EXTRACT PROVIDED:
Epidiolex-associated reduction in the frequency of drop seizures may be caused by an interaction between its active component — cannabidiol (CBD) — and clobazam, a well-known anti-seizure medication, according to a recent study.
This may explain the European Commission’s recent approval of Epidyolex (its European brand name) as an add-on therapy to clobazam for treating seizures associated with Lennox‑Gastaut syndrome (LGS) and Dravet syndrome, another type of severe childhood epilepsy.
It also could have important implications on Epidiolex’s use and approved indication for the same patient population in the U.S., where it is currently available as an independent adjuvant (secondary) therapy.
The study, “Clinical trial simulations of the interaction between cannabidiol and clobazam and effect on drop‐seizure frequency,” was published in the British Journal of Clinical Pharmacology.
CBD, the major non-psychoactive cannabinoid (active component) in the cannabis plant, acts on the body’s endocannabinoid system — a complex modulatory network involved in brain development, memory, movement control, hormone production, and immune reactions.
Increasing evidence suggests that CBD has numerous beneficial properties, including anti-seizure, anti-inflammatory, antioxidant, neuroprotective, and immunomodulatory.
GW Pharmaceuticals‘ Epidiolex, a purified oral form of CBD, was the first cannabis-based medicine to be approved in the U.S., and more recently, in Europe, for the treatment of seizures associated with LGS and Dravet syndrome in patients two years and older.

EXERCISE SET:
A) Decide whether each statement below agrees with the Epidiolex article, answering yes or no and quoting the deciding words: (i) In Europe, Epidyolex is approved as an add-on therapy to clobazam. (ii) CBD is described as the major psychoactive cannabinoid in the cannabis plant. (iii) Epidiolex is approved for patients five years and older.
B) Please answer these questions from the Epidiolex article:
(i) In which journal was the study published?
(ii) Which company makes Epidiolex?
(iii) In what form is Epidiolex currently available in the U.S.?
C) Write the next part of the Epidiolex article, starting after its final sentence.

EXERCISE DATA:
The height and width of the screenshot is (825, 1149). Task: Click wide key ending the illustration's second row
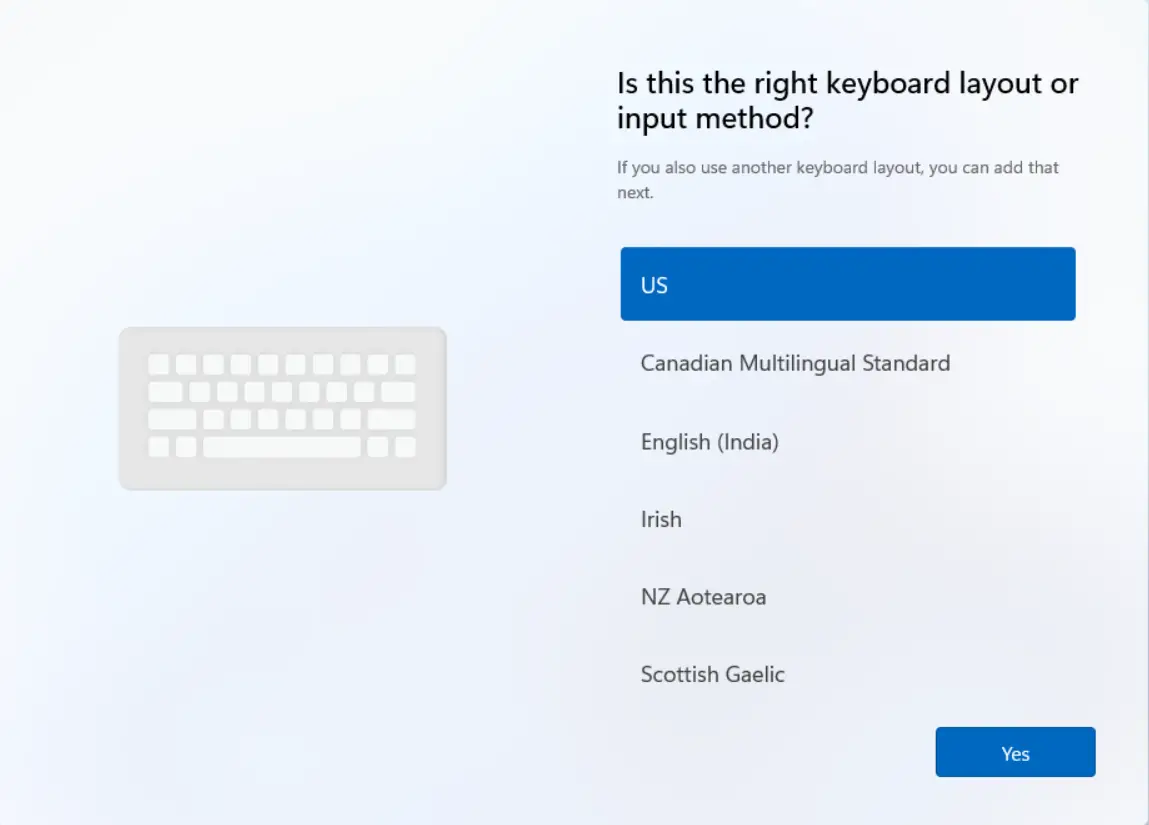pos(398,392)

TASK RESULTS:
A)
(i) Yes: "as an add-on therapy to clobazam for treating seizures associated with Lennox‑Gastaut syndrome (LGS) and Dravet syndrome"
(ii) No: "the major non-psychoactive cannabinoid (active component) in the cannabis plant"
(iii) No: "in patients two years and older"

B)
(i) The British Journal of Clinical Pharmacology.
(ii) GW Pharmaceuticals.
(iii) As an independent adjuvant (secondary) therapy.

C)
Distinct from its independent indication in the U.S., Epidiolex’s European approval was limited to a combination with the anti-seizure medication clobazam — marketed as Onfi and Sympazan in the U.S. and under the brand names Frisium and Tapclob, among others, in Europe. Several studies have shown that clobazam effectively reduces drop-seizure frequency in people with LGS.
Now, data from a recent study may explain the reasons behind the more recent clobazam-dependent indication for Epidiolex in Europe.
The therapy’s approval by both regulatory agencies was based on positive data from three Phase 3 trials (NCT02091375, NCT02224703, and NCT02224560) and an open-label extension study (NCT02224573), evaluating Epidiolex in patients with LGS or Dravet syndrome.
Results of the two LGS trials showed that daily 20 mg/kg of Epidiolex reduced the drop-seizure frequency by about 40%, which was more than twofold of that seen in patients receiving a placebo.
Despite these promising results, CBD’s exact mechanism of action and how it interacts with other anti-seizure treatments is only starting to be explored.
Previous studies evaluating the interaction of Epidiolex with other anti-epileptic therapies showed that the combination of Epidiolex and clobazam resulted in a bidirectional interaction between the two compounds, increasing the levels of their active components in the blood of healthy people.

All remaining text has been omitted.